Costumavam, pois, desde aquele dia. Marcada n'alma. Não consegui esquecê-lo. Pensava em suas palavras, em seus significados intrínsecos, entre crer ser uma alucinação vivaz, e crer profundamente no que me disse. – Apenas sabia que queria de novo o encontrar. Esse desejo corroía meu estômago, azedando minha boca, deixando um embrulho estranho quanto mais pensava. Me entende? Eu... nunca tinha me sentido assim antes. Pensava e repensava em como o encontrar, sem que fosse estranho; sem parecer, diria, precipitada...

A Guilda.

Raramente, sem Wendy, ia. Para mim lá era um covil de bárbaros que buscavam unicamente uma forma de usar sua força sem que fossem considerados bandidos. Sob uma ideia de honra, juramentos e preceitos para atuar pelo reino, ante a legalidade. Onde nobres e plebeus se uniam. Também uma interessante forma de mascarar seu exército. – E eu procurava um desses bárbaros no final das contas. Mantinha distância quando o via, e observava de longe, à espera do momento mais oportuno para tê-lo à sós. Perseguia sua pessoa pacientemente.
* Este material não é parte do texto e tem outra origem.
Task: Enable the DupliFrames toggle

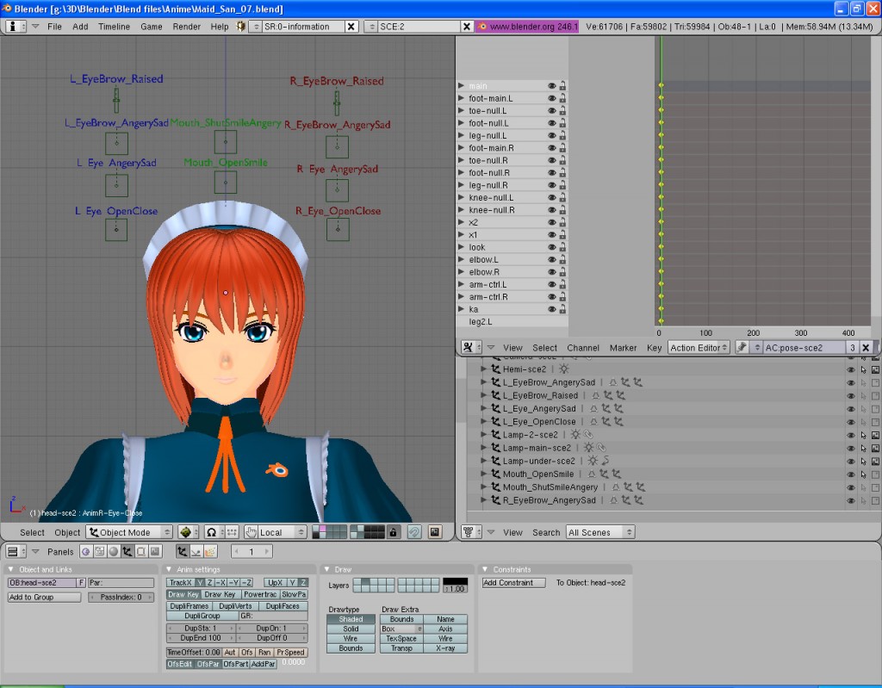Action: (188, 606)
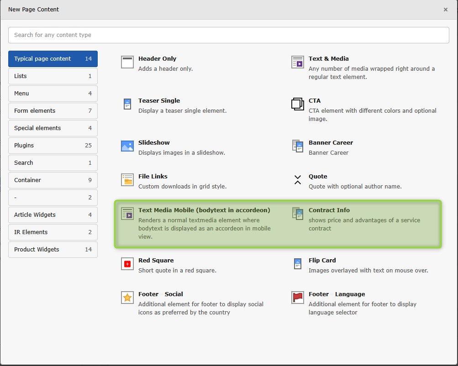Close the New Page Content dialog
458x366 pixels.
(x=446, y=10)
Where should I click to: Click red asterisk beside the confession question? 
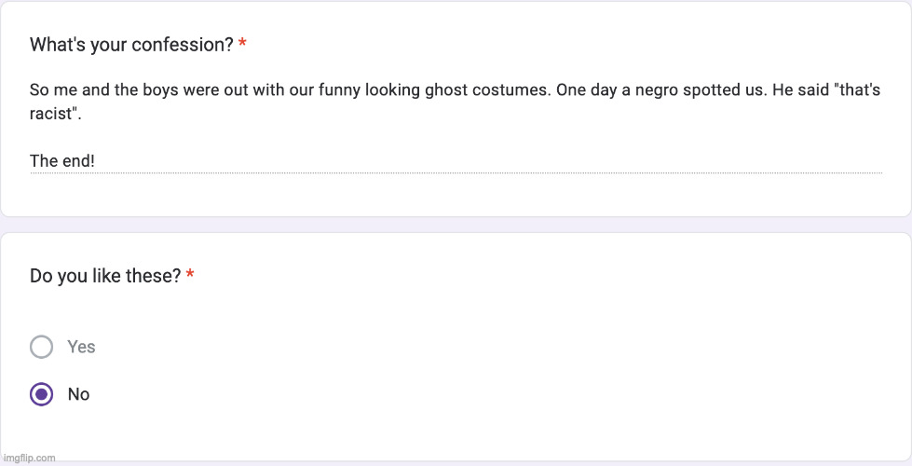pyautogui.click(x=243, y=45)
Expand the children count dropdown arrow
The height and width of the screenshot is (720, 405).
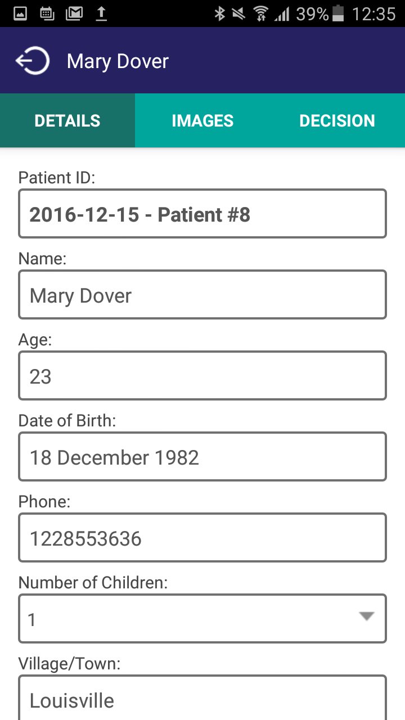tap(367, 617)
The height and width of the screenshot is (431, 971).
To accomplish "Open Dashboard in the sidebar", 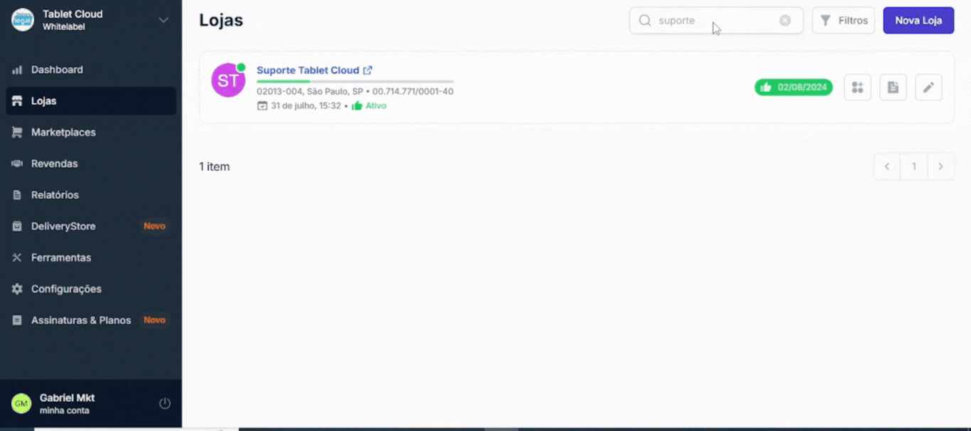I will 57,70.
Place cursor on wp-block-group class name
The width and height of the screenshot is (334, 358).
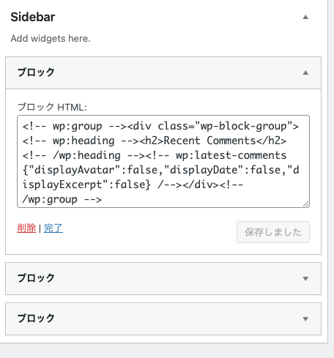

Parecia. – Não. Era outra pessoa. Só podia ser! Para onde tinha ido toda sua seriedade? Aquele jeito maduro? Tinha minhas razões para acreditar estar, talvez, até louca! Pois não havia como. Nada me lembrava daquele outro homem que vim a conhecer na sacada, na noite do desabrochar das flores da Rainbow Tree! Tinha me confundido, talvez?... Coisas assim passavam em minha mente naqueles momentos. – Era até caricata a diferença entre o que vi e o que conheci. Ah, não poderia também estar mais enganada, senhorita.

II

Não posso realmente dizer, afirmando, quando exatamente aconteceu nosso encontro. Posso somente presumir que ele ocorreu na véspera para o inverno. Foi durante a tarde. O céu estava cinza de um jeito engraçado. Branco-acinzentado, sem nuvens. Se tinham elas se misturavam ao céu.
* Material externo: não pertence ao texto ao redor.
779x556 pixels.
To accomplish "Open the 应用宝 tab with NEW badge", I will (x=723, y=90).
Ventava bastante. Um sopro gelado de fazer os pelos do corpo todo arrepiarem-se duma só vez. Mesmo usando uma capa para cobrir meus ombros – vermelha, presa ao meu pescoço por um broche, nele gravado o brasão dos Marvell: uma serpente enrolada numa lamparina. – Parecia estar despida. Sem nada para me cobrir. Ao menos a visão era bonita: do mar agitado, das grandes embarcações; verdadeiras fortalezas sobre as águas. E da cidade em si. – Onde morávamos na época, podia contemplá-la com grande facilidade, pois morávamos na parte mais alta. E de lá também podia ver a Guilda, um expoente entre os outros prédios. Se os navios eram fortalezas marítimas, ela era em terra. O passado estava gravado em sua arquitetura: torres se erguiam nas quatro pontas, e eram ligadas por grandes muros (para o adarve); tendo algumas guaritas intercalando-as. Passando pelo grande portão de em arco, tinha acesso ao grande pátio e à Guilda.